Adoration of the Magi in a Winter Landscape or Adoration of the Magi in the Snow is a 1563 painting by Pieter Bruegel the Elder, now in the Oskar Reinhart Collection Am Römerholz in Winterthur, Switzerland.

Allegory of Happiness is an oil on copper painting by Bronzino, probably first produced for the Studiolo of Francesco I, signed BROZ. FAC. and now in the Uffizi in Florence. It is now in a fluted and gilded 17th century wooden frame. Most art historians date it to around 1567.

Conversion of Paul is an oil-on-panel by the Netherlandish Renaissance artist Pieter Bruegel the Elder, painted in 1567. It is currently held and exhibited at the Kunsthistorisches Museum in Vienna.

Healing of the Man Born Blind is a painting of the healing of the man born blind by El Greco, produced in 1567 during his time in Venice. It is now in the Gemäldegalerie Alte Meister in Dresden.

The Knight in Black is a c.1567 oil on canvas portrait painting of an unknown male subject by Giovanni Battista Moroni, now in the Museo Poldi Pezzoli in Milan.

Het Luilekkerland — known in English as The Land of Cockaigne — is a 1567 oil painting by Pieter Bruegel the Elder. In medieval times, Cockaigne was a mythical land of plenty, but Bruegel's depiction of Cockaigne and its residents is not meant to be a flattering one. He chooses rather a comic illustration of the spiritual emptiness believed to derive from gluttony and sloth, two of the seven deadly sins.

The Peasant Dance is an oil-on-panel by the Netherlandish Renaissance artist Pieter Bruegel the Elder, painted in circa 1567. It was looted by Napoleon Bonaparte and brought to Paris in 1808, being returned in 1815. Today it is held by and exhibited at the Kunsthistorisches Museum in Vienna.

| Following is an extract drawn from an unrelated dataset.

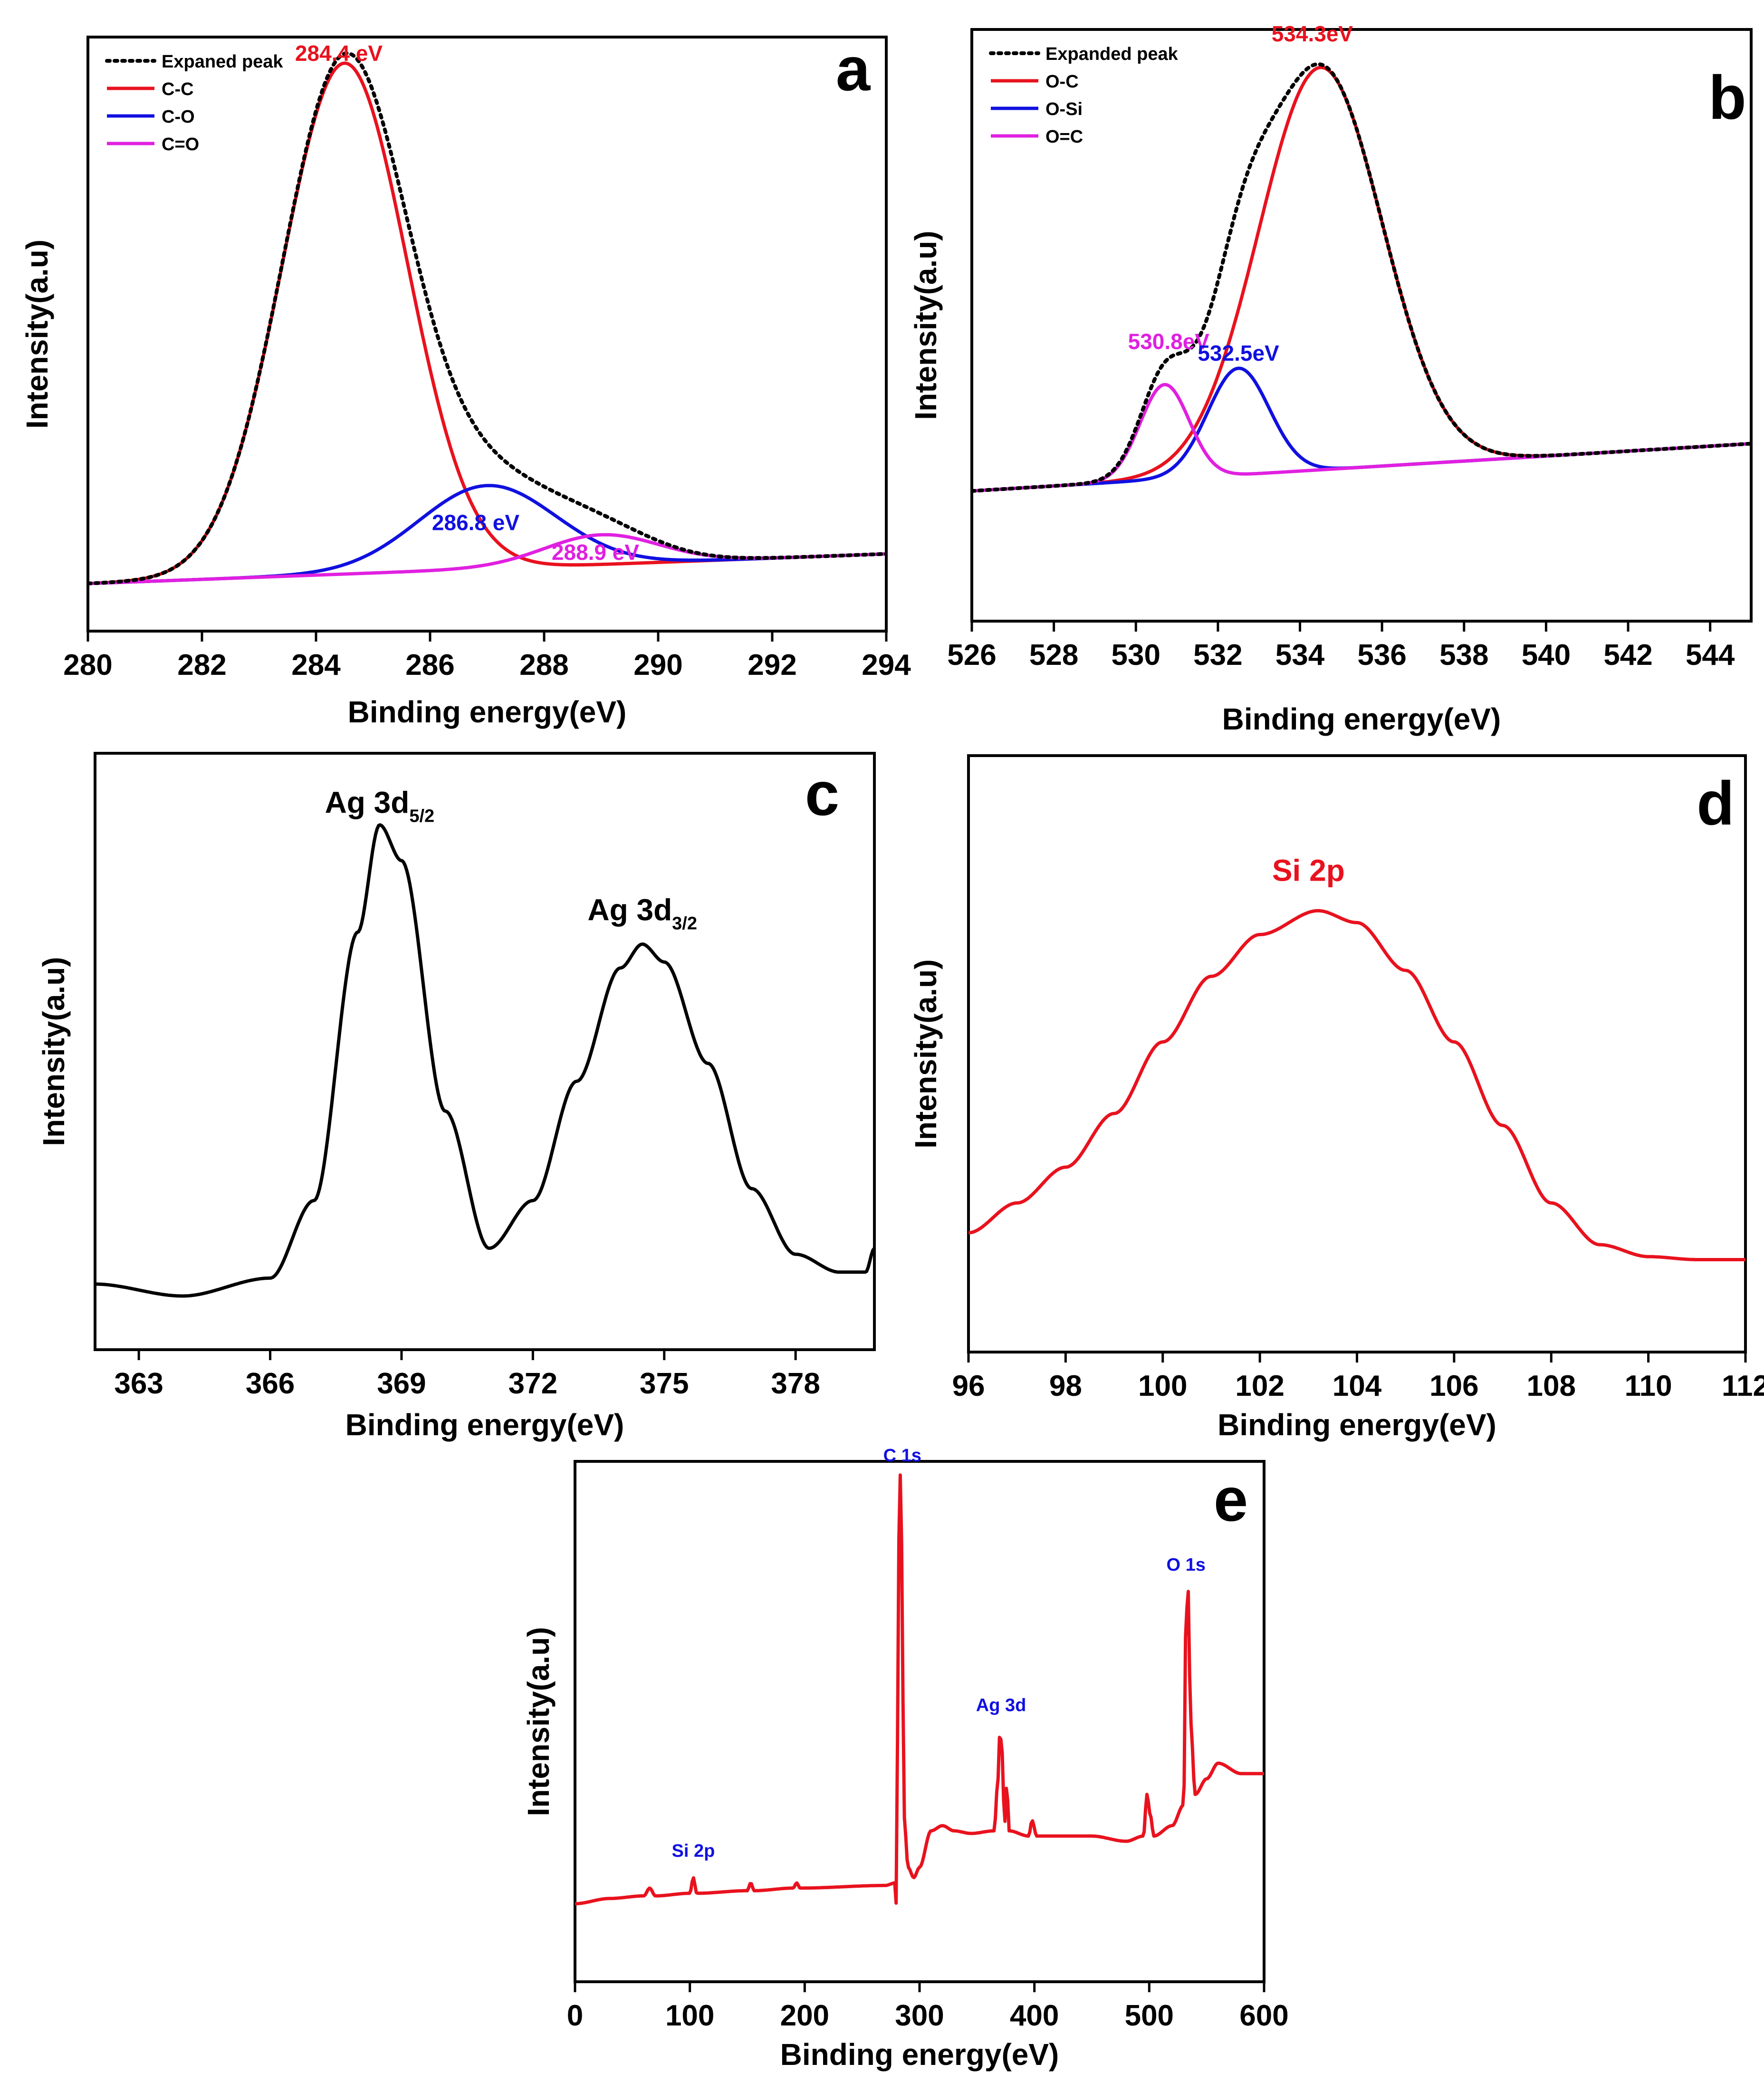 The height and width of the screenshot is (2073, 1764). What do you see at coordinates (772, 665) in the screenshot?
I see `x-tick-label: 292` at bounding box center [772, 665].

The Peasant Wedding is a 1567 genre painting by the Dutch and Flemish Renaissance painter and printmaker Pieter Bruegel the Elder, one of his many depicting peasant life. It is now in the Kunsthistorisches Museum, Vienna. Pieter Bruegel the Elder enjoyed painting peasants and different aspects of their lives in so many of his paintings that he has been called Peasant-Bruegel, but he was an intellectual, and many of his paintings have a symbolic meaning as well as a moral aspect.